**Task statement:**
Going from the top of the data below, give again each line through the one containing "Task: Click the Internet globe icon", both ends kept.

**Source information:**
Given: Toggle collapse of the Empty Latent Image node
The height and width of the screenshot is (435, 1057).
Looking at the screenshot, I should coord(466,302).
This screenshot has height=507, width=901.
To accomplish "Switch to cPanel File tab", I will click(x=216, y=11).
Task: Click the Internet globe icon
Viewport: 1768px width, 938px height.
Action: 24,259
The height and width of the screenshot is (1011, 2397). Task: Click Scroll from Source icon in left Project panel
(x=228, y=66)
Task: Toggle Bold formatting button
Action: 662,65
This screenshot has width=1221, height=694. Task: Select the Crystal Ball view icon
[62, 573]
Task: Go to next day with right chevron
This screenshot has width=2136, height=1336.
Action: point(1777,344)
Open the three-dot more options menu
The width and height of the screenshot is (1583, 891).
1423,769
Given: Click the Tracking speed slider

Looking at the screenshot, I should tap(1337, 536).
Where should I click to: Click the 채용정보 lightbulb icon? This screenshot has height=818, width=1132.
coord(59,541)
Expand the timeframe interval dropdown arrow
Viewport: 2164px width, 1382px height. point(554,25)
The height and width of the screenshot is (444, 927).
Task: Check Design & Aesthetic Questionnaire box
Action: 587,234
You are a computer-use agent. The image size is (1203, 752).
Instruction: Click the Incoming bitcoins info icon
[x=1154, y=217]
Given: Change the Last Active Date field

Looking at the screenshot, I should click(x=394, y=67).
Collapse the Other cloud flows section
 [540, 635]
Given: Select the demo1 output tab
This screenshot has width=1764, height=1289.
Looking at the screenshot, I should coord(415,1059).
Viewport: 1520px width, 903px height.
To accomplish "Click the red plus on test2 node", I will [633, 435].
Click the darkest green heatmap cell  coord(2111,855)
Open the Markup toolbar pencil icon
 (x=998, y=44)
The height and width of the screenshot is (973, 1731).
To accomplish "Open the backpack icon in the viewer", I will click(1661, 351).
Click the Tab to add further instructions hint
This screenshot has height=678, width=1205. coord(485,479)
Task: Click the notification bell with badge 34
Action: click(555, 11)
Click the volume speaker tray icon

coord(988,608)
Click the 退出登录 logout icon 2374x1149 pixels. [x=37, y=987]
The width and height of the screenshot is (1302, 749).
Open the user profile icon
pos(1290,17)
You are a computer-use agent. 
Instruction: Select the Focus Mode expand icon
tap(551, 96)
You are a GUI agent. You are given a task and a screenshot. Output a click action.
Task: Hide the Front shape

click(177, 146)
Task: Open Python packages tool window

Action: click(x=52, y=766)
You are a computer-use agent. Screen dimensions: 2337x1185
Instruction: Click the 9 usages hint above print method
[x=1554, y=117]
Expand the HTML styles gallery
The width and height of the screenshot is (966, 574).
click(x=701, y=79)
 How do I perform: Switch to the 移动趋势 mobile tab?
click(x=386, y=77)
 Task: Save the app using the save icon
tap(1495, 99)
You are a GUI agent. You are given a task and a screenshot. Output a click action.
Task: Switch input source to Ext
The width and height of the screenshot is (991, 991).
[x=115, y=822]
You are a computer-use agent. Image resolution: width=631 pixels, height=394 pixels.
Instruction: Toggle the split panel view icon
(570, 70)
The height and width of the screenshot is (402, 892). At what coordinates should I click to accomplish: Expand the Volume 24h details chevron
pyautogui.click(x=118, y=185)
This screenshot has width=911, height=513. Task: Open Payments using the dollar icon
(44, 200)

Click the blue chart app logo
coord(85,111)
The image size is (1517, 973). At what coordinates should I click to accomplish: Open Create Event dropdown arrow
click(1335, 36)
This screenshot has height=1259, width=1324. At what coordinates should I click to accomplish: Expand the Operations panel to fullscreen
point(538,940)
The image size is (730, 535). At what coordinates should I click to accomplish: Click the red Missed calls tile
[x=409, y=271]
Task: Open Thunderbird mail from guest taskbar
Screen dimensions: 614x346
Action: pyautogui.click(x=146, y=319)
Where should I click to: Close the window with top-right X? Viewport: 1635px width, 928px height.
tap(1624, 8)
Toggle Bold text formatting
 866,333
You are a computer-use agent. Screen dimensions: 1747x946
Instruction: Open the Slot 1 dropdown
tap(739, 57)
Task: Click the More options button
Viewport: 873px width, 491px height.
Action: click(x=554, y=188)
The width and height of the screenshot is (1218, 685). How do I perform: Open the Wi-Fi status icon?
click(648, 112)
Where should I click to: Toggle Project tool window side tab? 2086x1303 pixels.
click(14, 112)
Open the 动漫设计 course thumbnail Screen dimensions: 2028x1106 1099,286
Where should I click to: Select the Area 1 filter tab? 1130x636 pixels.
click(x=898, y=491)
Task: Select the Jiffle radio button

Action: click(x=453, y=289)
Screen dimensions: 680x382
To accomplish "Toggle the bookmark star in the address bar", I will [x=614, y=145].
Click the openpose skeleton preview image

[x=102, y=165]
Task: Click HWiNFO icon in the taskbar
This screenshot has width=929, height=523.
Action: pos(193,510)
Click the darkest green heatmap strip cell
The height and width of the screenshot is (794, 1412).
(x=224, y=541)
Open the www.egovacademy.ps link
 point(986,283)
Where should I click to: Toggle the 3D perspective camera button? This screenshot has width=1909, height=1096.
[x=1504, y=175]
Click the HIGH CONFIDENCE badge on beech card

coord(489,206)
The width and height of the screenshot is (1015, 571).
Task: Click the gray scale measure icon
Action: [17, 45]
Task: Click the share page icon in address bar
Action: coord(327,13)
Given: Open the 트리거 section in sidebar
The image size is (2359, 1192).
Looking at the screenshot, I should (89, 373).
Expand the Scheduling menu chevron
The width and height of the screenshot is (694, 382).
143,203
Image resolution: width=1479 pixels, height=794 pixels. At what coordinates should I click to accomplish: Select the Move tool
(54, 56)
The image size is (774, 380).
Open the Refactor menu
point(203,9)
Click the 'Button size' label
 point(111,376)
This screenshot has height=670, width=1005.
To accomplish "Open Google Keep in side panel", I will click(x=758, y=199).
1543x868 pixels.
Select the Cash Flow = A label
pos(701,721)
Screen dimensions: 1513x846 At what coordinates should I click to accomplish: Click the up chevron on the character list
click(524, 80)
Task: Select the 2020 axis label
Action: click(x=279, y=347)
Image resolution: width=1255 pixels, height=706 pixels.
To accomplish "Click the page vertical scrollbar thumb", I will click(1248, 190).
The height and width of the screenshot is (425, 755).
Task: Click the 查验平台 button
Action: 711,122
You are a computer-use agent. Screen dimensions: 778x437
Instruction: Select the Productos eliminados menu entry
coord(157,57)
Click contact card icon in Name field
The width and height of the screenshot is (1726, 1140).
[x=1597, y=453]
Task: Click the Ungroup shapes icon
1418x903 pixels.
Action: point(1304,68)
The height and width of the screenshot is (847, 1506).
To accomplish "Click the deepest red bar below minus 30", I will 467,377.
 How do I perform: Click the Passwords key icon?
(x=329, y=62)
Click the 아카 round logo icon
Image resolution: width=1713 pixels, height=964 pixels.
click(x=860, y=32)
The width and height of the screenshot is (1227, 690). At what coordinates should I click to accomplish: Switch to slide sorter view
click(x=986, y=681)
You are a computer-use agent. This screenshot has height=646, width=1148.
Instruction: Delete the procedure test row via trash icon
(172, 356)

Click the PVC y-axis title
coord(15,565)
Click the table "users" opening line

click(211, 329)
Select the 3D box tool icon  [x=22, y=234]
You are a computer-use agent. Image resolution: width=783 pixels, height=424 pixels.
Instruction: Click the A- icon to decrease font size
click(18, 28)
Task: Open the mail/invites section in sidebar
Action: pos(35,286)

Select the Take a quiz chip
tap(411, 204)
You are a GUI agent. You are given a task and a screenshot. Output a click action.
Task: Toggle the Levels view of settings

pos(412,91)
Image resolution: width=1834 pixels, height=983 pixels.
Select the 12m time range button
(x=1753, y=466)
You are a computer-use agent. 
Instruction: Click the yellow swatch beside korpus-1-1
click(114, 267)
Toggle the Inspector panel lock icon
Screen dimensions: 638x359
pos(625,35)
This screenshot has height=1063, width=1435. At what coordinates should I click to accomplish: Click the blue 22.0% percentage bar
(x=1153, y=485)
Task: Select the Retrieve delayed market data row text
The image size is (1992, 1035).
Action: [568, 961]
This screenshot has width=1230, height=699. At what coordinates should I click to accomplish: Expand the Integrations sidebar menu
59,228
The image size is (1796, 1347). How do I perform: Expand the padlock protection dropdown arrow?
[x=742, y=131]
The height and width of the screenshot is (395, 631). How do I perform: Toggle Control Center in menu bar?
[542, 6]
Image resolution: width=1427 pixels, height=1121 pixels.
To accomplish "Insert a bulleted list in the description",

**Answer below:**
Given: Toggle collapse of the Empty Latent Image node
The height and width of the screenshot is (435, 1057).
Looking at the screenshot, I should coord(466,302).
This screenshot has height=507, width=901.
To accomplish "Switch to cPanel File tab", I will click(x=216, y=11).
Task: Click the Internet globe icon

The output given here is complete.